[[ TASK MATERIAL open ]]
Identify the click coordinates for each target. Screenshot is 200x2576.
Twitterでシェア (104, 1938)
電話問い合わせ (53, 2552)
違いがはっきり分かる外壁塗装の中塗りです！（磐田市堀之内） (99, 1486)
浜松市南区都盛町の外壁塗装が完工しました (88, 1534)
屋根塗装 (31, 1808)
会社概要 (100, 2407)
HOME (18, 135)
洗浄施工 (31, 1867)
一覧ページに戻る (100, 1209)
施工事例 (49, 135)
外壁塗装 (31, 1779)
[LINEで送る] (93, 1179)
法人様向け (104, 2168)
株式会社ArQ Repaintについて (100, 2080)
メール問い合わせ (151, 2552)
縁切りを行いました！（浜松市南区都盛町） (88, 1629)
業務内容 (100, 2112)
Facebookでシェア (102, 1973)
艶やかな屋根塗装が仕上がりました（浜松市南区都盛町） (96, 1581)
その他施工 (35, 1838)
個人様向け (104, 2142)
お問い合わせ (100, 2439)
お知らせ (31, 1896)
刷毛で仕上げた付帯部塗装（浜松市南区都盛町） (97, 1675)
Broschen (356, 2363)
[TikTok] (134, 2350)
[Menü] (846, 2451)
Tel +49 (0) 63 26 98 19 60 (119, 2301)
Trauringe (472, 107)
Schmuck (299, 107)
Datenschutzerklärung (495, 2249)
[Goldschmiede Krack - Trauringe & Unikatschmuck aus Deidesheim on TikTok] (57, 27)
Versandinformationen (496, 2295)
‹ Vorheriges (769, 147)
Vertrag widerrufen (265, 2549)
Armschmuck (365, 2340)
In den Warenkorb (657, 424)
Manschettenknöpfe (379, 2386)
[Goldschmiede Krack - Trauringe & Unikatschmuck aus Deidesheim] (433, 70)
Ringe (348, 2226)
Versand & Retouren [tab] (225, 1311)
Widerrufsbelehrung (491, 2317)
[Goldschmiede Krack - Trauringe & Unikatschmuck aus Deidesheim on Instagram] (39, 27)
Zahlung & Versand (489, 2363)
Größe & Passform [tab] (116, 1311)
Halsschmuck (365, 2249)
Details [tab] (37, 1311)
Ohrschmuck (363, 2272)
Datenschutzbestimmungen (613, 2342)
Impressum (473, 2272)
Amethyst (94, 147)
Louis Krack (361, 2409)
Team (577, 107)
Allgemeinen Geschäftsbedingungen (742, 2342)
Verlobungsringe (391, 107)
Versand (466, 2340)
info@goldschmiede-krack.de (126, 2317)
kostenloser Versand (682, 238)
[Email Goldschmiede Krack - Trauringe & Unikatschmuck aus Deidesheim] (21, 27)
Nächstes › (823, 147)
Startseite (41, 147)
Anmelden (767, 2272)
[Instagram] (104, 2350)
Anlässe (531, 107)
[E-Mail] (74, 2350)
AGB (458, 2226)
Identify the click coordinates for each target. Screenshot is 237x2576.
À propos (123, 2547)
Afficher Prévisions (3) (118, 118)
[[ TASK MATERIAL closed ]]
— TRY IT —
Could you transcribe every entry exactly, without altering anything?

— REPLY TO THE TASK —
Identify the click coordinates for each target. Screenshot is 200x2576.
Twitterでシェア (104, 1938)
電話問い合わせ (53, 2552)
違いがはっきり分かる外壁塗装の中塗りです！（磐田市堀之内） (99, 1486)
浜松市南区都盛町の外壁塗装が完工しました (88, 1534)
屋根塗装 (31, 1808)
会社概要 (100, 2407)
HOME (18, 135)
洗浄施工 (31, 1867)
一覧ページに戻る (100, 1209)
施工事例 (49, 135)
外壁塗装 (31, 1779)
[LINEで送る] (93, 1179)
法人様向け (104, 2168)
株式会社ArQ Repaintについて (100, 2080)
メール問い合わせ (151, 2552)
縁切りを行いました！（浜松市南区都盛町） (88, 1629)
業務内容 (100, 2112)
Facebookでシェア (102, 1973)
艶やかな屋根塗装が仕上がりました（浜松市南区都盛町） (96, 1581)
その他施工 (35, 1838)
個人様向け (104, 2142)
お問い合わせ (100, 2439)
お知らせ (31, 1896)
刷毛で仕上げた付帯部塗装（浜松市南区都盛町） (97, 1675)
Broschen (356, 2363)
[TikTok] (134, 2350)
[Menü] (846, 2451)
Tel +49 (0) 63 26 98 19 60 (119, 2301)
Trauringe (472, 107)
Schmuck (299, 107)
Datenschutzerklärung (495, 2249)
[Goldschmiede Krack - Trauringe & Unikatschmuck aus Deidesheim on TikTok] (57, 27)
Versandinformationen (496, 2295)
‹ Vorheriges (769, 147)
Vertrag widerrufen (265, 2549)
Armschmuck (365, 2340)
In den Warenkorb (657, 424)
Manschettenknöpfe (379, 2386)
[Goldschmiede Krack - Trauringe & Unikatschmuck aus Deidesheim] (433, 70)
Ringe (348, 2226)
Versand & Retouren [tab] (225, 1311)
Widerrufsbelehrung (491, 2317)
[Goldschmiede Krack - Trauringe & Unikatschmuck aus Deidesheim on Instagram] (39, 27)
Zahlung & Versand (489, 2363)
Größe & Passform [tab] (116, 1311)
Halsschmuck (365, 2249)
Details [tab] (37, 1311)
Ohrschmuck (363, 2272)
Datenschutzbestimmungen (613, 2342)
Impressum (473, 2272)
Amethyst (94, 147)
Louis Krack (361, 2409)
Team (577, 107)
Allgemeinen Geschäftsbedingungen (742, 2342)
Verlobungsringe (391, 107)
Versand (466, 2340)
info@goldschmiede-krack.de (126, 2317)
kostenloser Versand (682, 238)
[Email Goldschmiede Krack - Trauringe & Unikatschmuck aus Deidesheim] (21, 27)
Nächstes › (823, 147)
Startseite (41, 147)
Anmelden (767, 2272)
[Instagram] (104, 2350)
Anlässe (531, 107)
[E-Mail] (74, 2350)
AGB (458, 2226)
Identify the click coordinates for each target. Screenshot is 237x2576.
À propos (123, 2547)
Afficher Prévisions (3) (118, 118)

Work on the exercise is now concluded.